世界で一番に幼稚園を作ったのは、ドイツのフレーベル、教育学者。幼児教育がそのあとの人生に及ぼす影響を考えて幼児教育の重要性を説き、自らも八角園舎の幼稚園を作りそこで幼児の教育をした、それが日本に入ってきたのは明治の中頃か、日本にもその八角園舎が全国に広がり、まだ存続しているところもある。
人間関係、円滑にするすべ、遊びにおいての感性の芽ばえ、知ることの好奇心、許すことの情け、強調して作り上げる達成感、それらを砂場で拾うのだ。教えるのではなく学びながら気づかせるその自立を大切にしていた。
その名残として倉敷にも八角園舎は現存している。今の幼児教育について私には何も言えない。とにかく元気で明るく過ごしてほしいとしか言えない。
私はその教師に取材をしたことがある。
「園児というより親に教えてあげたいことが沢山あります」控えめにそう言っていた。
昔は幼児教育の場なく家庭ですべてが行われていた。これは世襲だったから出来たことだ。
私は常々教育の貧困は幼児教育の問題だと言ってきた。
その声はむなしく響き届くことは無い。子供たちの瞳の輝きを見れば何をほしがっているのかがわからなくてはならない。
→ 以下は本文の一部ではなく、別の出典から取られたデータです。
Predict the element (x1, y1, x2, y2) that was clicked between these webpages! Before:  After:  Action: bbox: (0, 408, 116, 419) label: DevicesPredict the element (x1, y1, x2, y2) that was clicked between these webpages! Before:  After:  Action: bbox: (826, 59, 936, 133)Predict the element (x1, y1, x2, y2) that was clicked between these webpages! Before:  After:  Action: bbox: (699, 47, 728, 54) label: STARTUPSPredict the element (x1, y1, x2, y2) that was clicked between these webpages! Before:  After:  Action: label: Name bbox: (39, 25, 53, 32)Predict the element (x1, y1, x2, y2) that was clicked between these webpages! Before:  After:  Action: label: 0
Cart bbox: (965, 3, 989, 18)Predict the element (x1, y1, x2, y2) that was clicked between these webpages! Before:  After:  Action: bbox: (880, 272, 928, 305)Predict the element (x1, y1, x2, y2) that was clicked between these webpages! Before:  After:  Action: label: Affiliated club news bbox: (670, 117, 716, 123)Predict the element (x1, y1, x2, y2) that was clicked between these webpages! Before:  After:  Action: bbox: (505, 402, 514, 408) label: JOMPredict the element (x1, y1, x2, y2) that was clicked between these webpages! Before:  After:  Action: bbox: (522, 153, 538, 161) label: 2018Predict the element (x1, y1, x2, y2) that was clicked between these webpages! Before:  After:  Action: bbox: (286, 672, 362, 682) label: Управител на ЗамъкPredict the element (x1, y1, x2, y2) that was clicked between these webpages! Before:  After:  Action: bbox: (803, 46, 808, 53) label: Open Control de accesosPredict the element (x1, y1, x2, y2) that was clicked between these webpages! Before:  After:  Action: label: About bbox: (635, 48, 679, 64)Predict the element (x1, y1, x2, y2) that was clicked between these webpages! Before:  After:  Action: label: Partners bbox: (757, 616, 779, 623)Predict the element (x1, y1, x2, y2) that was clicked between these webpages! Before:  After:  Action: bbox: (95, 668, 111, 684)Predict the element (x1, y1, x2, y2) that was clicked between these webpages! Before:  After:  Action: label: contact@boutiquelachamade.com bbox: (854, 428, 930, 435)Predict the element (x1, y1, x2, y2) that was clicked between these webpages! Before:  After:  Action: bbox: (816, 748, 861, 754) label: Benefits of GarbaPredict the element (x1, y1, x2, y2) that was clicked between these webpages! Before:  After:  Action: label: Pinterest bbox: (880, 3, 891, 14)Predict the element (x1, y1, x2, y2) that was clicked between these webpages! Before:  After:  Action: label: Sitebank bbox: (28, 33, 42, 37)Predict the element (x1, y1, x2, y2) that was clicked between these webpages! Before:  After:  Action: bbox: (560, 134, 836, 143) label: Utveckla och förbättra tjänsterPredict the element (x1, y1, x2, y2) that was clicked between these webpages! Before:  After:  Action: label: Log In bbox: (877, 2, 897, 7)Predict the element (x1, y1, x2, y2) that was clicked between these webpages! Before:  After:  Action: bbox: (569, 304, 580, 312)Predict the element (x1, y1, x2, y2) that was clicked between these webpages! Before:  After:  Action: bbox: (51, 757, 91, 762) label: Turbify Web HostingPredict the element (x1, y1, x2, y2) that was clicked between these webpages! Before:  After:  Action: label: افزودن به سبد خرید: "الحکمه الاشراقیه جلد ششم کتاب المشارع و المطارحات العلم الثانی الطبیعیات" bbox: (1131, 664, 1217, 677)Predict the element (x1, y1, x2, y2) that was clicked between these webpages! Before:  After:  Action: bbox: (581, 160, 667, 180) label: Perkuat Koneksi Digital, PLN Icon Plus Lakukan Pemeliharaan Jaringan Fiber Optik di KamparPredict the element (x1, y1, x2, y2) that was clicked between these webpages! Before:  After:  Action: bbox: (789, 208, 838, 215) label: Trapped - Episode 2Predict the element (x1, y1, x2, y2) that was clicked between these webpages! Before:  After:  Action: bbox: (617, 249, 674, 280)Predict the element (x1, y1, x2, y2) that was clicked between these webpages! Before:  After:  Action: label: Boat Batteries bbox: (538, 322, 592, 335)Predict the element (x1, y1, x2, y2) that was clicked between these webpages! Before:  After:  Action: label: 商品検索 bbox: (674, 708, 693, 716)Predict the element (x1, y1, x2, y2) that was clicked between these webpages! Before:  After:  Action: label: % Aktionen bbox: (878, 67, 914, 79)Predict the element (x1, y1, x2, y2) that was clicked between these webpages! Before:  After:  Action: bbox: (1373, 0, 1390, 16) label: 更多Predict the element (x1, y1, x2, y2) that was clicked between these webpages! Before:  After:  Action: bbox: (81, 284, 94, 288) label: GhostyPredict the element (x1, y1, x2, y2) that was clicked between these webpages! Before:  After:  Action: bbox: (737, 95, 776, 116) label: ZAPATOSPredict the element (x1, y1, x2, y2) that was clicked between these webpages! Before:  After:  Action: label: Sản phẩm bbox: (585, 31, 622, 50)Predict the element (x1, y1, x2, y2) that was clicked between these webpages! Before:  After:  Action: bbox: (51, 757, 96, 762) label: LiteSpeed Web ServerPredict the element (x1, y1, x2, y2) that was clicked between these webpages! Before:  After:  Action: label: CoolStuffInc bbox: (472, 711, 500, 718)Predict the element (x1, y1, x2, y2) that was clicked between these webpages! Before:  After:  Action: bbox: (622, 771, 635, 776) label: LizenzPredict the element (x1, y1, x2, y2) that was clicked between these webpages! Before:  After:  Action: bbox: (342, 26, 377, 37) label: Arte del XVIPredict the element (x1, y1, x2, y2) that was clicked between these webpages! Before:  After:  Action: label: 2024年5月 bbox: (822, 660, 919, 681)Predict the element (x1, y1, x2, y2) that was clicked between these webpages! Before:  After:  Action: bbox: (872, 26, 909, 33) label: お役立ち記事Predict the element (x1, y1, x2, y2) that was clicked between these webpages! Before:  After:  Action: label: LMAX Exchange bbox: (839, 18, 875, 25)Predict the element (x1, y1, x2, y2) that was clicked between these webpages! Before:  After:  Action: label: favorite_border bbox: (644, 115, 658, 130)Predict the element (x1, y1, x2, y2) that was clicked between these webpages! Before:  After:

今の日本社会がわかっていない、いくら教育を付けてもその家庭が貧しければまず官僚にはなれず、一流の企業には就職は出来ない。どこどこの息子という事が優先されている。その人間の資質などまるで関係なくそれが優先されている。勉強が出来れば大企業に就職が出来高給がもらえ幸せな結婚が出来、家庭が作れるという幻想は捨てるべきだ。大学に通わせている家では母親がコンビニで深夜にパートをしている風景をよく見る。だが、いくら頑張っても金持ちと続いている名家にはかなわないと知るべきである。そんな社会構造がまだまだ残っている。子供の特質を考えて進路を語り合うべきである。
佐藤義清、後の西行法師は徳大寺という公家の血筋で、鳥羽帝の北面の騎士として御所を警護していた。朋輩には平清盛もいた。彼は鳥羽帝の女院の待賢門院に恋をした、同時期友が若く急逝しこの世をはかなんで、紀伊の国、田仲の荘に残した妻子を棄てて出家する。これが西行の生き方であった。生きて何が起こるかわからない、将来を約束されていてもなお別の道へと歩むのが人間というものだ。西行は後に、
「歌を作るという事は仏を作るという事だ」と語っている。月に花をこよなく愛し、南河内の葛城山麓の弘川寺で円寂するまでの彼の生き方を見詰めて思うことはこころに沿った生き方だったと言える。
西行については「花時雨西行」として舞台で公演しているのでここにはこれ以上書かない。
が、人は何かのきっかけですべてを棄てて生き方を変えるものだという事だ。ここで書いておきたい。西行の父は彼が幼少の時になくなっているという事だ。これは西行にとって何を意味するのか、育ちゆく中で父のうしろすがたを見ることが出来なかったという事だ。
これは、釈迦にも言える、このことは皆さんも知っておられるので書かない。
今、必要なのは教育を付ける為にコンビニで深夜パートをすることなのか、人間の本当の姿を見せることではないのか、
私は答えを探している。
人に必要とされる人間になれと姿で心で教えることではないのか。
生き方に差別はない、それを作ってはならない、それを作るのは教育だ。それにこだわっているは親たちである。
夜の11時に塾の前に子供を迎えに来ている親たちの車の列を見る。
「今のままで、そのままで、何も世間に振り回されることがあろうか、自分の人生じゃ、思う様に生きなされ・・・」
良寛に語らせた言葉を付けたしておこう…。